National Grid’s value depends on capital spending. Regulated utilities like National Grid earn money on approved investments. The company defines its regulated asset base as the invested capital it can get a return on. That means if National Grid builds approved network assets efficiently, the asset base goes up and regulators let it earn more.

National Grid has told investors it expects to spend at least £70 billion in the five years through fiscal 2031, with about £31 billion going to UK electricity transmission and around £9 billion to distribution. The company is aiming for asset growth of about 10% a year and underlying earnings-per-share growth between 8% and 10% a year, starting from a fiscal 2026 base.

The difference matters: NESO is an Ofgem-licensed system operator. National Grid Electricity Transmission runs and owns the high-voltage power grid in England and Wales. So Wednesday’s news wasn’t a new National Grid contract. Instead, investors saw it as a signal—stronger project pipelines and concrete connection plans could boost demand for the wires, substations and upgrades National Grid builds and gets paid for.

Investors didn’t jump in on the news. According to AJ Bell, National Grid is still trading below its 52-week high of 1,428.50p. Market cap stands at around £60.27 billion and dividend yield at 4.04%. The shares are still a bet on delivery as well as clean-energy policy.

Bulls have fresh data to work with. National Grid said in May it invested a record £11.6 billion for the year ended March 31, 2026. Underlying earnings per share rose 8% at constant currency to 78.0p. The company’s underlying EPS figure leaves out items National Grid says muddy comparisons with prior years.

Chief Executive Zoë Yujnovich called it the “largest investment programme in our history” as the company posted results, saying spending would both modernise and expand networks in the UK and the US Northeast.
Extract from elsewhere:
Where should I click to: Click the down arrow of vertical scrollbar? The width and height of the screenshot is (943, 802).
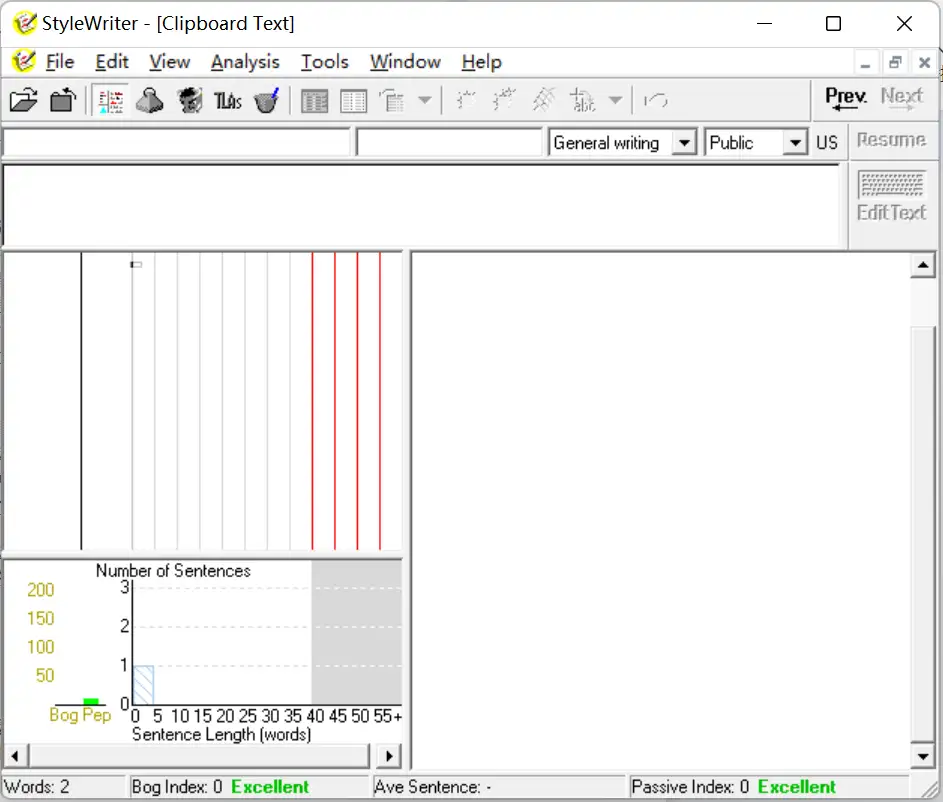tap(923, 756)
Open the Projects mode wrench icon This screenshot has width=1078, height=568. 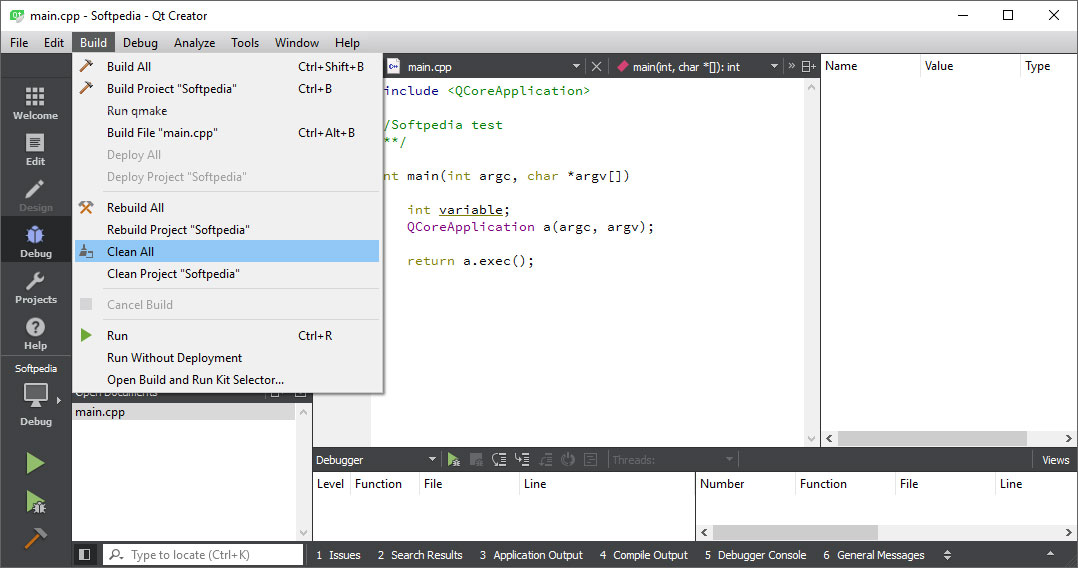click(x=35, y=287)
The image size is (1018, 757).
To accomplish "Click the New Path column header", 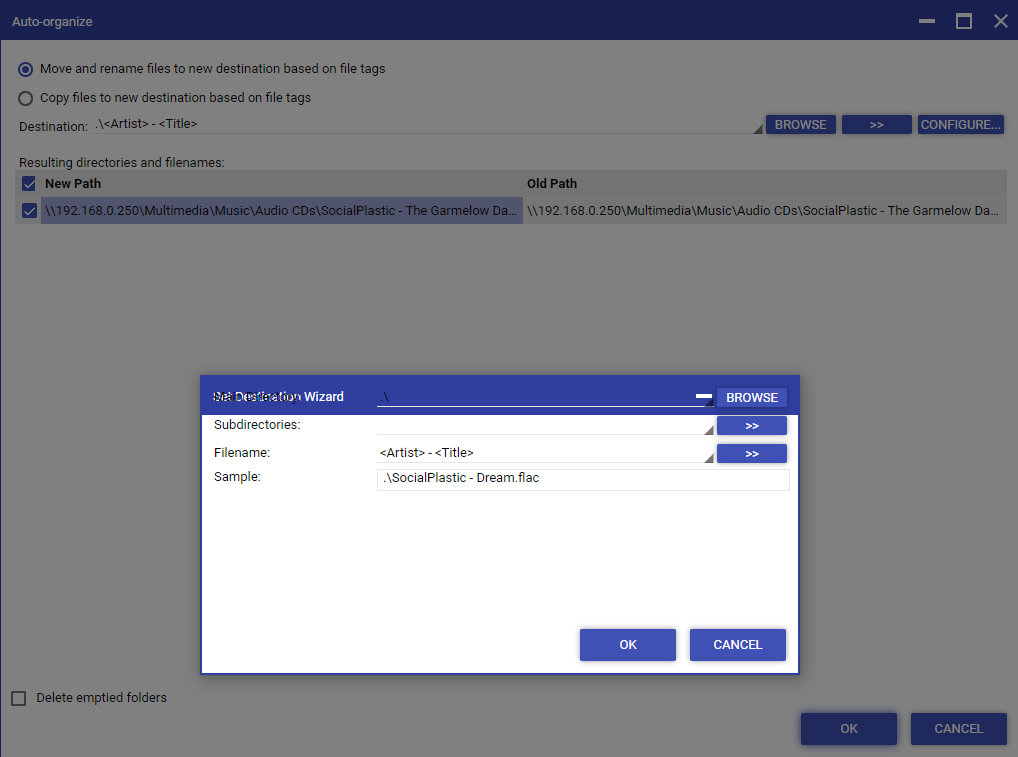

The company lifted its full-year dividend to 48.49p, a 3.8% rise. That matches its policy of growing the payout with UK CPIH inflation. The consumer-price measure includes owner-occupiers’ housing costs. Investegate

Grid reform is giving the demand case for the stock more support in the short run. NESO’s chief operating officer Kayte O’Neill said “connections reform is delivering real results.” The new system is supposed to put ready energy projects ahead of speculative ones, replacing first-come, first-served. National Energy System Operator (NESO)

There’s still a big gap between offers and actually building the steel in the ground. NESO said thousands of kilometres of lines and cables have yet to be built, and called for faster planning reforms. National Grid closed fiscal 2026 with £44.16 billion in net debt, so delays, climbing financing costs, political pressure on customers’ bills or tighter regulation could all hit the returns investors are looking for.

National Grid’s next hurdle is how fast those connection offers translate into real projects during RIIO-T3, the UK price-control window from April 2026 to March 2031. The company is sticking to its forecast for 13%-15% underlying EPS growth in fiscal 2027 as allowed revenue rises. The stock’s move Thursday shows investors are looking for proof the grid build-out isn’t falling behind.